Studio album by Carol Sloane
- Released: September 1994
- Recorded: June 1994
- Studio: Penny Lane Studios
- Genre: Jazz
- Label: Concord Jazz
- Producer: John Burk

Carol Sloane chronology
| Sweet & Slow (1993) | When I Look in Your Eyes (1994) | The Songs Carmen Sang (1995) |

= When I Look in Your Eyes (Carol Sloane album) =

When I Look in Your Eyes is a studio album by American singer, Carol Sloane. It was released by the Concord Jazz label in September 1994 and was her third collection with the company. The jazz product contained 13 songs mostly music from the Great American Songbook, including a cover of June Christy's "Something Cool". It received critical acclaim from several publications including AllMusic and The New York Times.

==Background, recording and content==
Carol Sloane rose to success in the jazz field after a critically acclaimed performance at the 1961 Newport Jazz Festival. From there, Columbia Records signed her to a contract and she recorded two albums. As the 1960s progressed, jazz lost its American audience and found more attention in Japan where Sloane recorded in the 1970s and 1980s. However, her career had stalled considerably and she worked jobs outside music until she was agreed to record for Concord Jazz in the 1990s. The label restored her career and When I Look in Your Eyes was her third product for the label. The project was recorded in June 1994 at Penny Lane Studios, located in New York City. The sessions were produced by John Burk. When I Look in Your Eyes contained 13 songs that feature uptempo swing numbers but mostly contains ballads that come from the Great American Songbook. This includes June Christy's "Something Cool" while the title track originally comes from Doctor Doolittle.
____________________
WRITTEN EXERCISE
Pick up the article on Carol Sloane's album When I Look in Your Eyes after its last sentence and carry it forward. The material that follows is not required here.

MATERIAL PROVIDED
____________________
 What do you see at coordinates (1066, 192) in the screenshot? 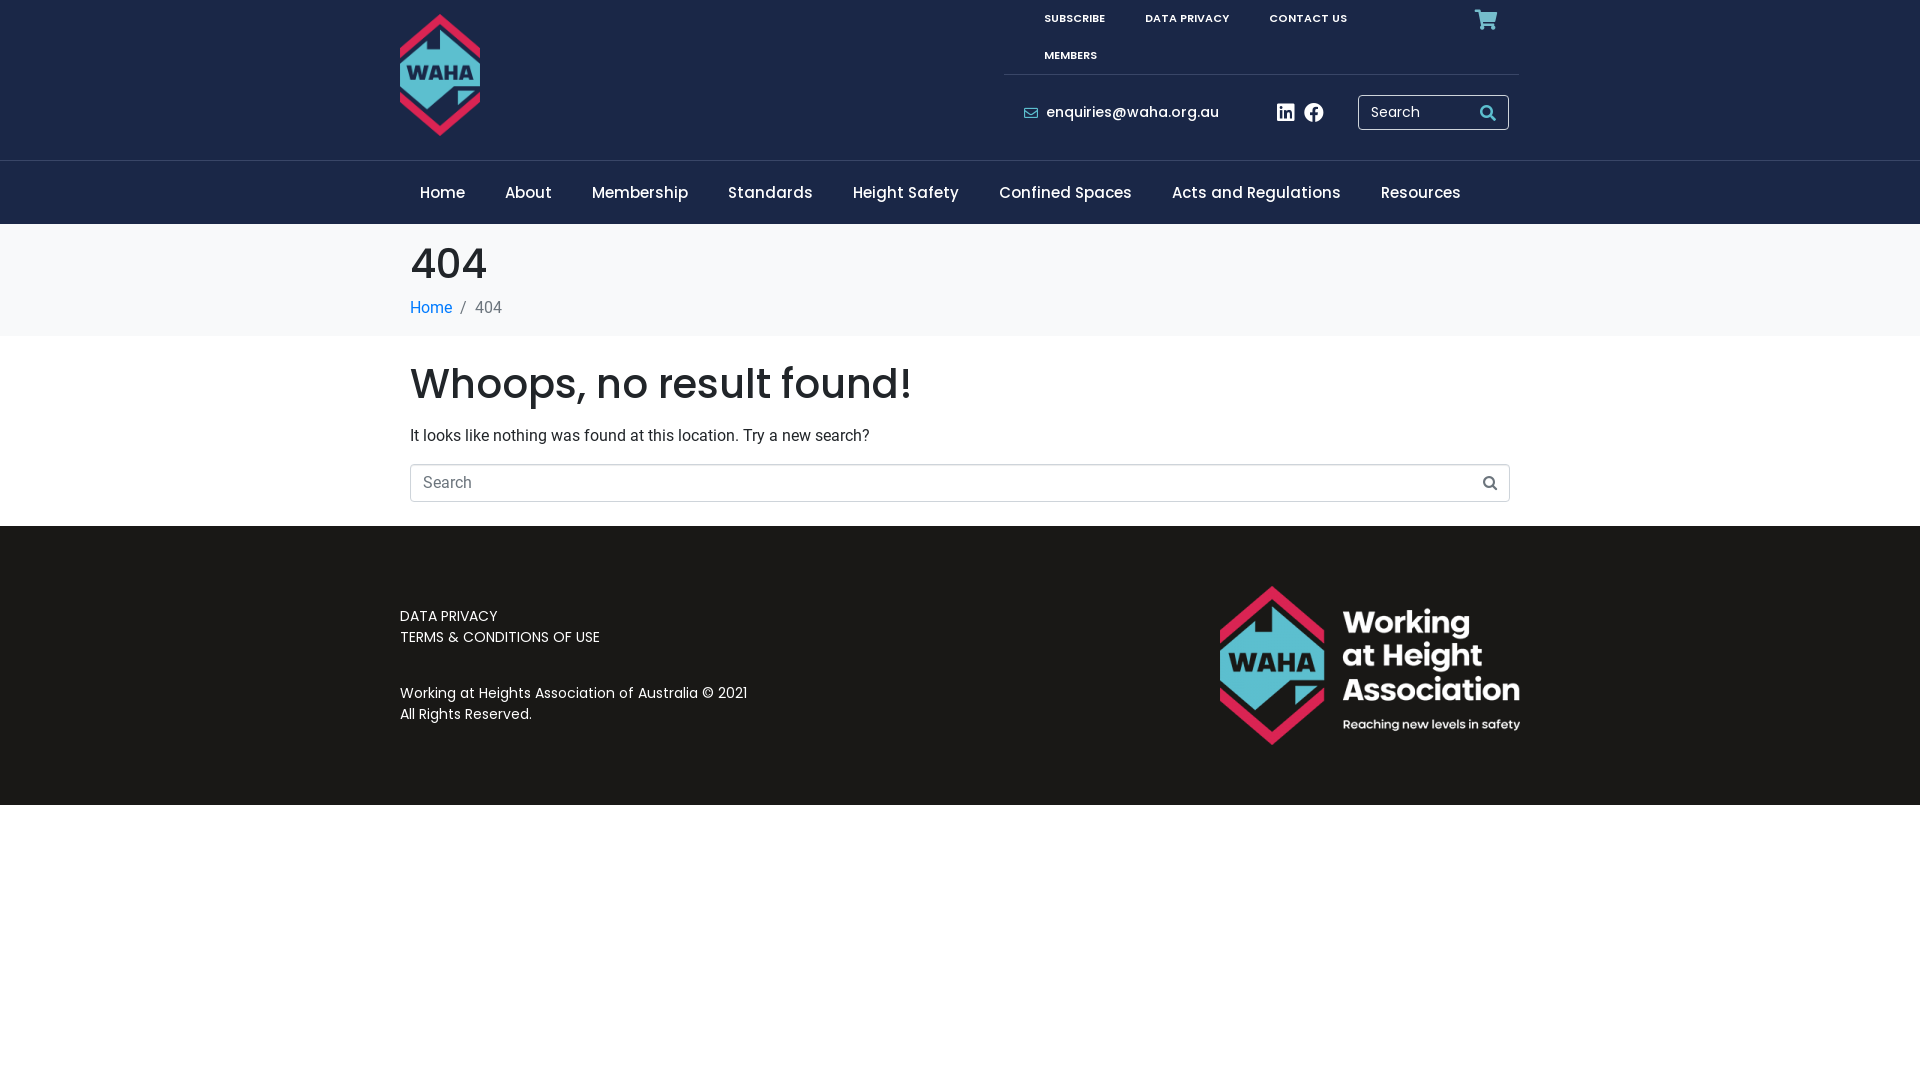
I see `Confined Spaces` at bounding box center [1066, 192].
____________________
RESULT FOR THIS TASK
==Release and critical reception==
When I Look in Your Eyes was released by Concord Jazz in September 1994 and was offered as a compact disc (CD). It received critical acclaim following its release. James Gavin of The New York Times positively compared her to Ella Fitzgerald and believed her to carry on her musical legacy. He also wrote, "To these she adds a relaxed, sexy air and a knack for drama that never goes overboard." The United Press International instead found Sloane to carry Carmen McRae's musical legacy for appreciating strong lyrics. The publication also wrote, "On each of the 13 songs on 'When I Look in Your Eyes,' her vocal clarity, spellbinding phrasing, uncanny timing and the sense that she has lived each and every lyric are evident." Biographer, Will Friedwald, found Sloane's Concord albums (including When I Look in Your Eyes) to be "the most consistently excellent and rewarding work of Sloane's career". Scott Yanow of AllMusic called the album "one of Carol Sloane's finest recordings" for being a characteristic song interpreter. He also praised the project's mixture of uptempo and ballad tracks.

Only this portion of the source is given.